Date class

A relatively basic class designed to represent dates accurately over a very wide range, running from 4713BC to 9999AD, and handling the various calendar corrections, primarily the Julian/Gregorian changeover. It handles various kinds of date arithmetic efficiently, but conversions to and from more conventional month/day/year representations are more costly.

Member functions:

Constructors: default, copy, time_t, char *, 3 integers

Prototypes:

  • Date()
  • Date( const Date& )
  • Date( const time_t )
  • Date( const int, const int, const int )

The class provides a default constructor that initializes the object to January 1, 4713BC, and a standard copy constructor. It provides 3 additional constructors as well. One initializes the object from a Unix time_t value, extracting the month, day and year of the time_t via the standard library routines and initializing the object to that date. Another initializes the object from a character string produced by the ToString() method, primarily for recreating objects stored in data files. The third takes the day, month and year in that order and initializes an object corresponding to that date.

Assignment operator

Prototypes:

  • Date& operator=( const Date& )

A standard assignment operator is provided to assign one Date object to another correctly.

Relational operators

Prototypes:

  • int operator==( const Date& )
  • int operator!=( const Date& )
  • int operator<( const Date& )
  • int operator<=( const Date& )
  • int operator>( const Date& )
  • int operator>=( const Date& )

The complete set of relational operators is defined on pairs of Date objects. No comparisons to other types are defined.

Arithmetic operators: +, -, +=, -=, ++, --

Prototypes:

  • friend Date& operator+( const Date&, const long )
  • friend Date& operator+( const long, const Date& )
  • Date& operator+=( long )
  • friend Date& operator-( const Date&, const long )
  • friend Date& operator-( const long, const Date& )
  • long operator-( const Date& )
  • Date& operator-=( long )
  • Date& operator++()
  • Date operator++( int )
  • Date& operator--()
  • Date operator--( int )

Operators are defined to add longs to Dates, and to subtract longs from Dates. These operate by adding or subtracting the integer number of days to or from the Date object. Pre-increment and post-increment operators are defined analogous to the operators on integral types. The assignment addition and subtraction operators add and subtract the integral number of dates on the right side to or from the Date object on the left, eg. DateObject += 5; to add 5 days to a given date. Subtraction of two Date operators is defined, yielding the number of days between them as a long. Addition of two Date objects does not make sense and is not defined.

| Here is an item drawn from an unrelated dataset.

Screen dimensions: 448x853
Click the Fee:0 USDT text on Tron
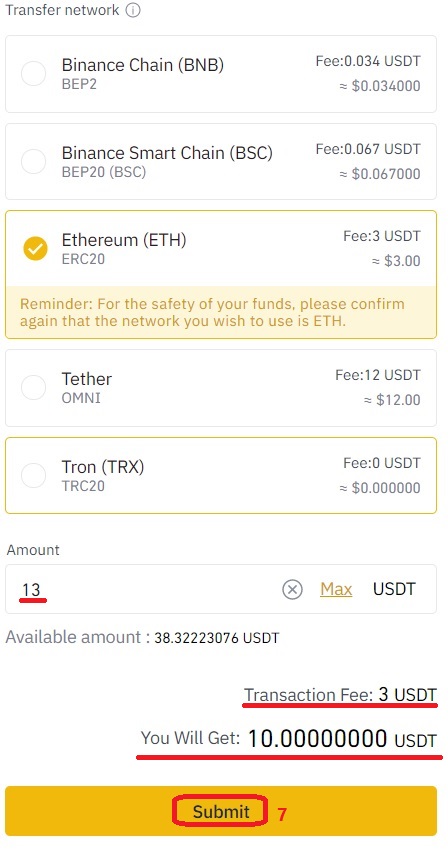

Conversion functions: ToString(), ToSysTime()

Prototypes:

  • time_t ToSysTime()
  • void ToString( char * )

ToSysTime() takes no arguments and returns the date as a time_t value corresponding to midnight on the given date. ToString returns no value, it's argument is a pointer to a 12-byte character string which will be filled in with a string representation of the object. This may be passed to the char * constructor to recreate the object, and is a convenient representation for storage in a data file. There really ought to be a conversion operator to a character string, but it is rather difficult to handle the memory issues correctly.

Data extraction functions

Prototypes:

  • int Year()
  • int Month()
  • int Day()
  • int DayOfYear()
  • int DayOfWeek()
  • int DayOfWorkWeek()
  • int IsLeapYear()
  • void YMD( int *, int *, int *)

These functions extract the obvious values from the date and return them to the program for use. Some non-obvious pointers:

  • DayOfWeek() returns Sunday as 0, while DayOfWorkWeek() returns Monday as 0.
  • YMD() returns all three of the year, month and day into the integers pointed to by it's arguments in that order, making it a convenient way to get those values in one operation for formatting and printing dates.
  • IsLeapYear() is a boolean function, returning non-zero if the year the date is in is a leap year and zero if it is not.

Static class functions:

Leap year determinations

Prototypes:

  • int IsLeapYear( int )

The sole static function in the class is the IsLeapYear() function, which tests if the year passed as it's argument is a leap year or not. It returns non-zero if the year is a leap year, and zero if it is not.

Licensing:

This code is licensed under the terms of the GPL v3, a copy of which you can find attached to this page.